__Texto extraído__.
==========
Olá! Às vezes as andanças viram verdadeiras correrias. As últimas semanas foram mega agitadas por aqui, com muitas coisas boas e outras nem tanto (fiquei doente por alguns dias e ainda estou me recuperando). Por tudo isso, esta edição acabou demorando um pouco mais para sair. Ainda vou responder todos os comentários das edições anteriores e, na semana que vem, voltamos à programação normal. Obrigada pela compreensão e bem-vindes ao passeio de hoje <3
Esta é uma edição especial da newsletter! Eventualmente, filmes com pessoas andando pela cidade estão agrupados em coletâneas e trilogias, como é o caso deste passeio especial que está terminando hoje. Faremos nossas andanças junto com Jesse e Céline, protagonistas dos três filmes da Trilogia Before.
E se você acabou de se juntar às nossas andanças, não deixe de ver as outras três edições deste especial: #30: Trilogia Before, #31: Antes do amanhecer e #32: Antes do pôr-do-sol.
“- A cada ano me sinto mais humilde e impotente diante de coisas que nunca vou saber ou entender.
- Mas não saber não é tão ruim. O objetivo é procurar, buscar. Manter essa fome.”
Com quarenta e poucos anos, eu imagino que continuamos não sabendo muitas coisas - embora, a essa altura, talvez já tenhamos feito as pazes com isso. Mas hoje eu não sou uma narradora confiável: meu mundo ainda gira em torno dos vinte-e-tantos-quase-trinta ou, em outras palavras, em algum lugar entre o amanhecer e o pôr-do-sol. A meia-noite ainda traz para mim mistérios que talvez eu só vá compreender totalmente na próxima década. Começar a se entender e a se ver como adulto é muito diferente de já estar nesse papel há um certo tempo. As angústias e as preocupações são outras. Será que, aos quarenta, sabemos melhor quem somos e para onde devemos ir? Talvez. Talvez não.
==========
__Dados brutos__.
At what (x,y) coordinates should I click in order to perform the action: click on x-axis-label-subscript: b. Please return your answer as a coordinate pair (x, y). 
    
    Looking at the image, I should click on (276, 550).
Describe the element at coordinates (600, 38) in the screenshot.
==========
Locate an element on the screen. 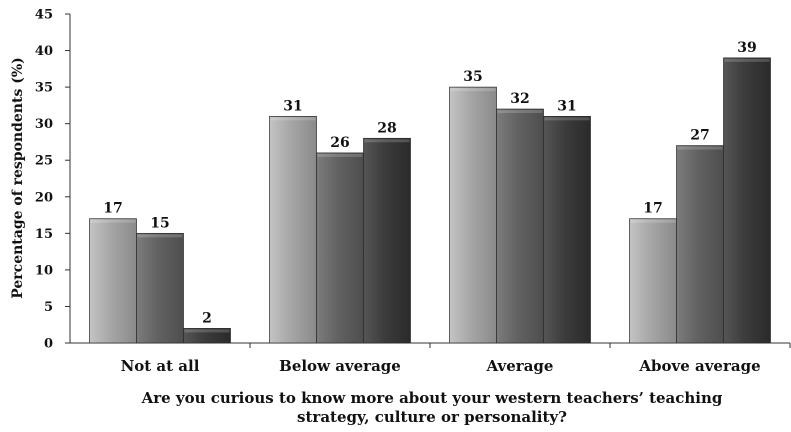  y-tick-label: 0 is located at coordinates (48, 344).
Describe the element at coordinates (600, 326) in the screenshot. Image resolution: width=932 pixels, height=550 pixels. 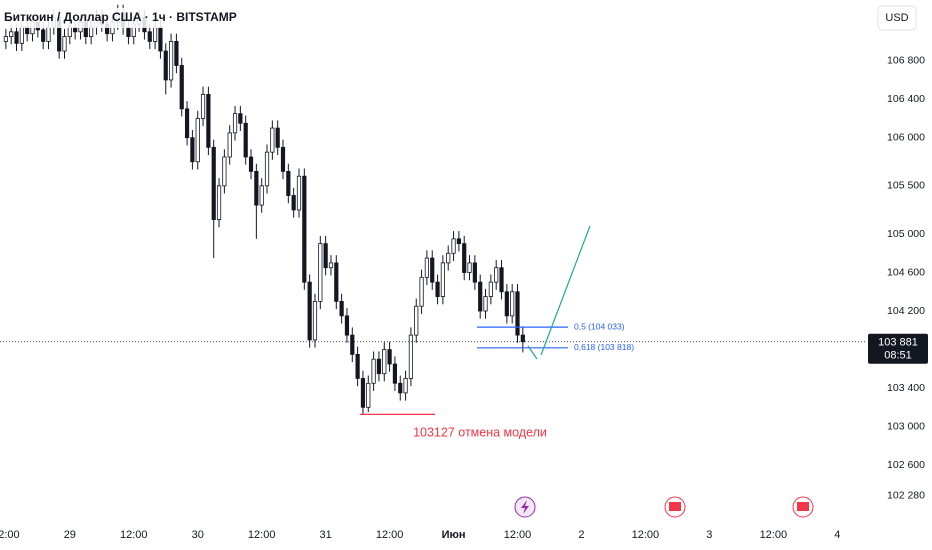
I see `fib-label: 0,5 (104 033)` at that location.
==========
__O que fazer__.
• a. Nas entradas, troque "coordinates" por "location" em tudo o que vai da linha que contém "At what (x,y)" até a linha que contém "Describe the element at coordinates (600, 38)", incluindo as duas. Reescreva somente essas linhas, sem nenhuma outra alteração.
• b. Escreva a continuação do texto sobre a Trilogia Before a partir do ponto em que ele termina.
O texto e as entradas não têm nenhuma relação entre si.

__Respostas por tarefa__.
• a.
At what (x,y) location should I click in order to perform the action: click on x-axis-label-subscript: b. Please return your answer as a coordinate pair (x, y). 
    
    Looking at the image, I should click on (276, 550).
Describe the element at location (600, 38) in the screenshot.

• b.
Talvez só estejamos tão perdidos quanto sempre estivemos. Mas, reforço: hoje eu sou pura especulação.
Nós passamos uma boa parte das nossas primeiras três décadas no mundo na procura do final feliz que nos prometeram. Corremos atrás das nossas respostas por múltiplos caminhos com nossa bagagem cada vez mais pesada e experiente. Quando um “felizes para sempre” chega, talvez nos enganemos por um tempo achando que não é preciso mais fazer perguntas. Mas, quando menos se espera, elas estão ali à espreita:
Será que aquelas foram realmente as melhores escolhas?
Como saber? A dúvida paira no ar e se mistura às camadas de insatisfações acumuladas ao longo dos anos. Mas há também conforto, segurança, estabilidade, aquilo e aqueles que fazem o caminho trilhado ter valido a pena. Foi dito que era amor um dia, mas é amor ainda? O que é amar e o que é conviver? Há diferença? Os olhos encontram um no outro sua casa e sua perdição, tudo ao mesmo tempo, misturado. São olhos que conhecem, que conhecem de verdade. Mas será que amam realmente, agora que conhecem?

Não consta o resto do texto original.